Could you please retype all of the records exactly, skipping any pictures?

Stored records
########

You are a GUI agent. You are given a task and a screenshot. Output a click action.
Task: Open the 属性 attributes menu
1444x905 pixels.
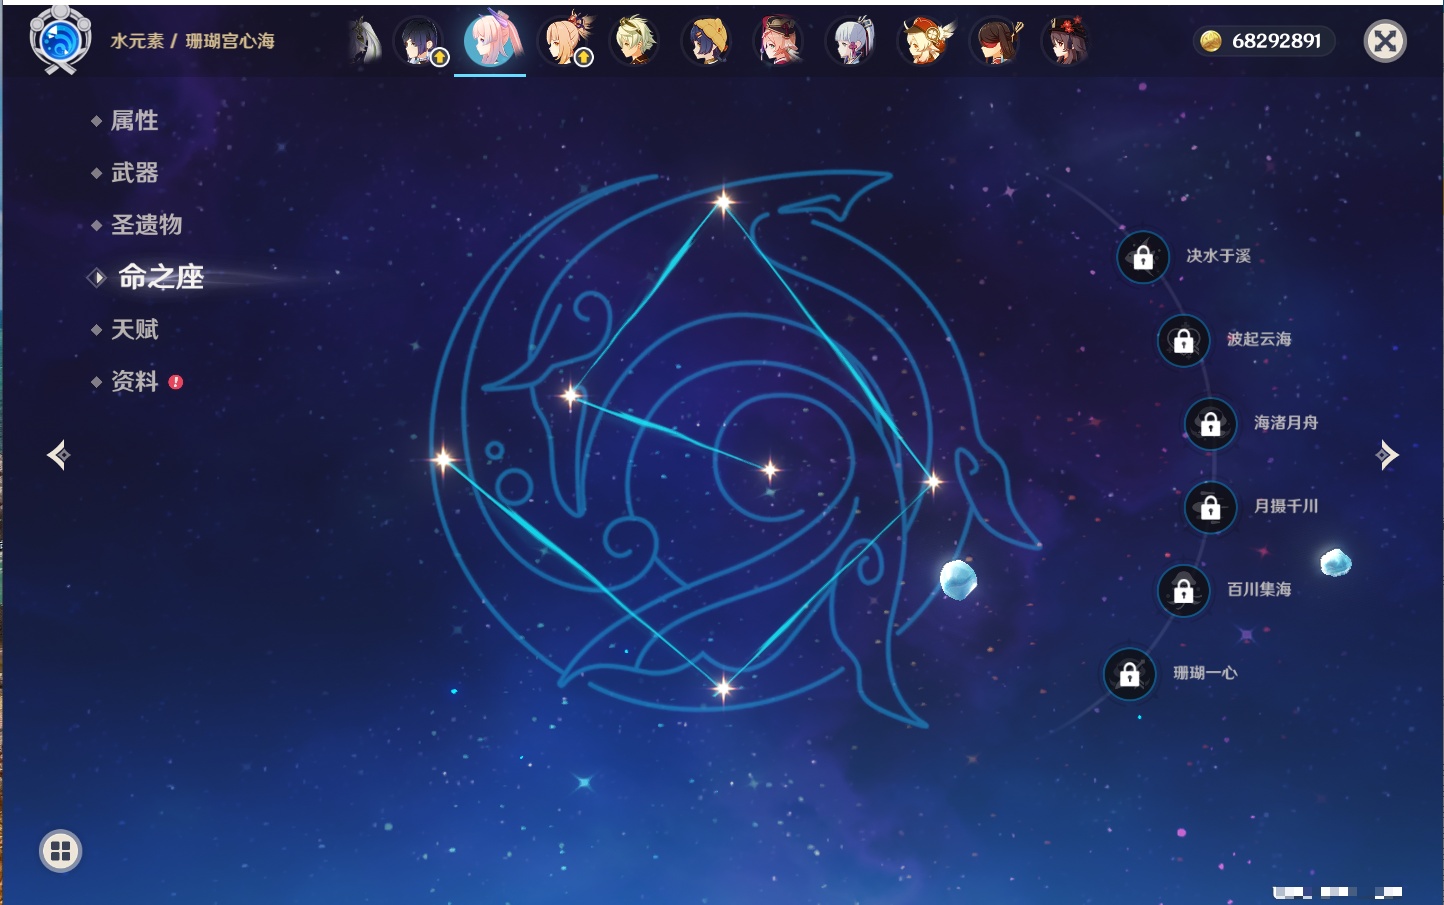coord(134,121)
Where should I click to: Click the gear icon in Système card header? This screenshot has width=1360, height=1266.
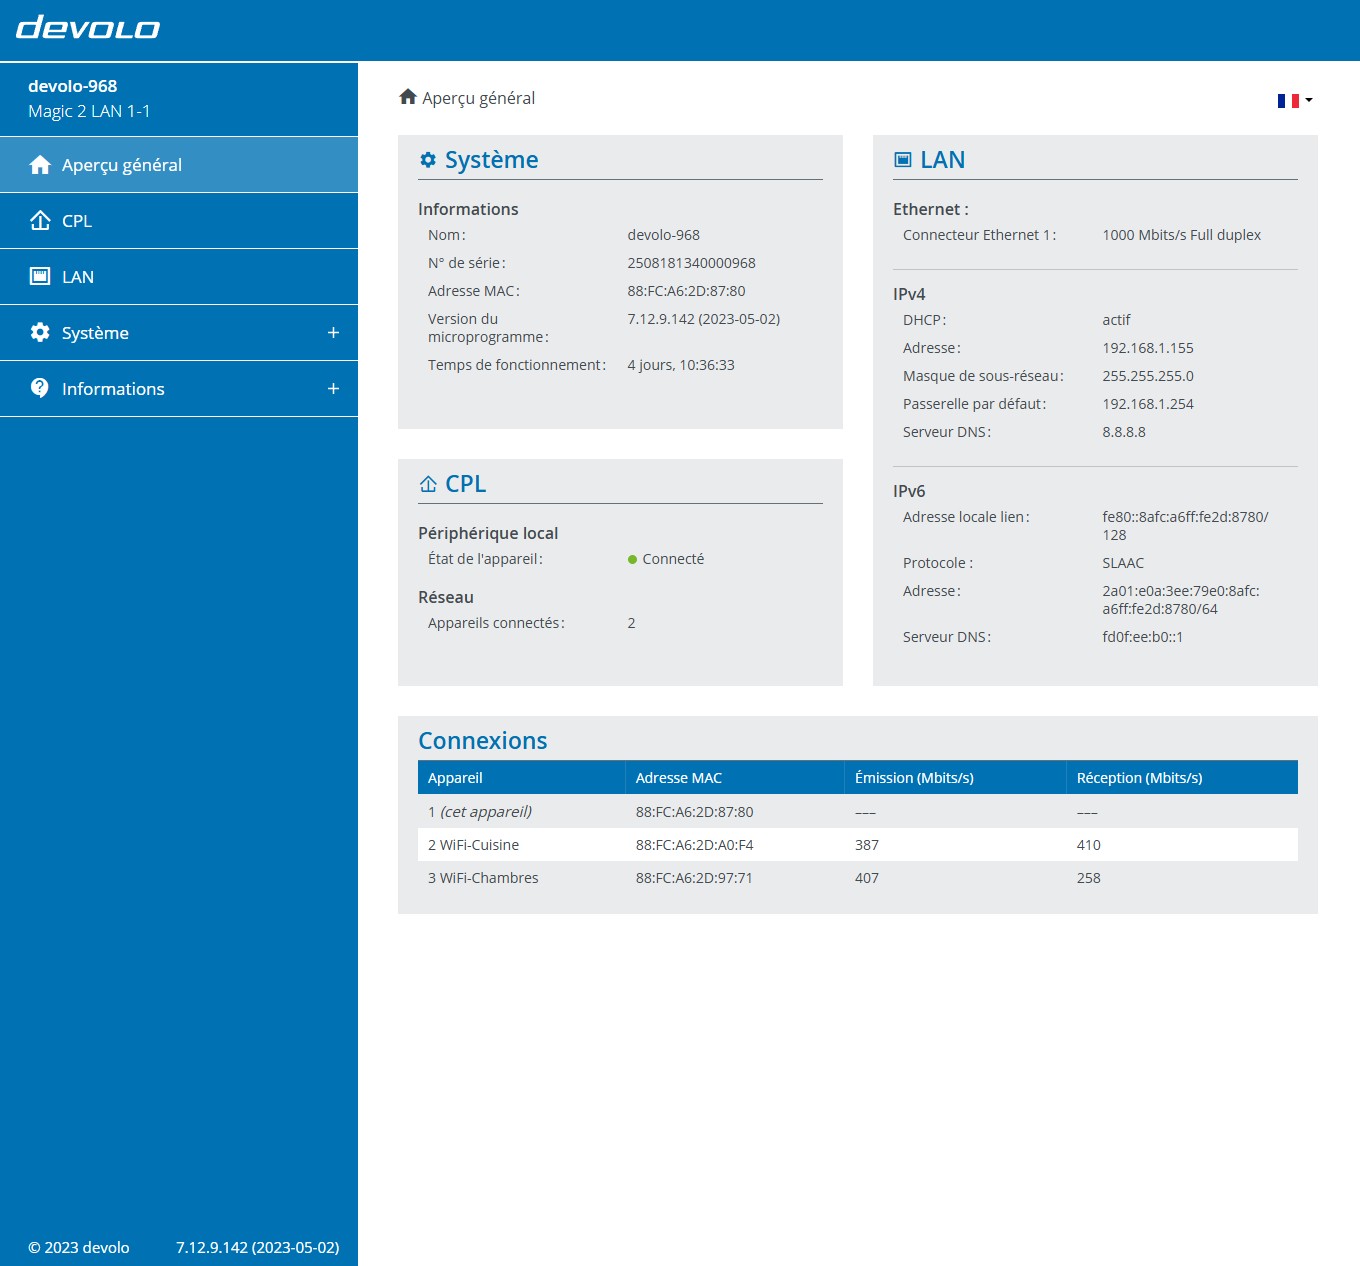428,160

########

_YOUR RESPONSE:_
You are a GUI agent. You are given a task and a screenshot. Output a click action.
Task: Open the 属性 attributes menu
1444x905 pixels.
coord(134,121)
Where should I click to: Click the gear icon in Système card header? This screenshot has width=1360, height=1266.
428,160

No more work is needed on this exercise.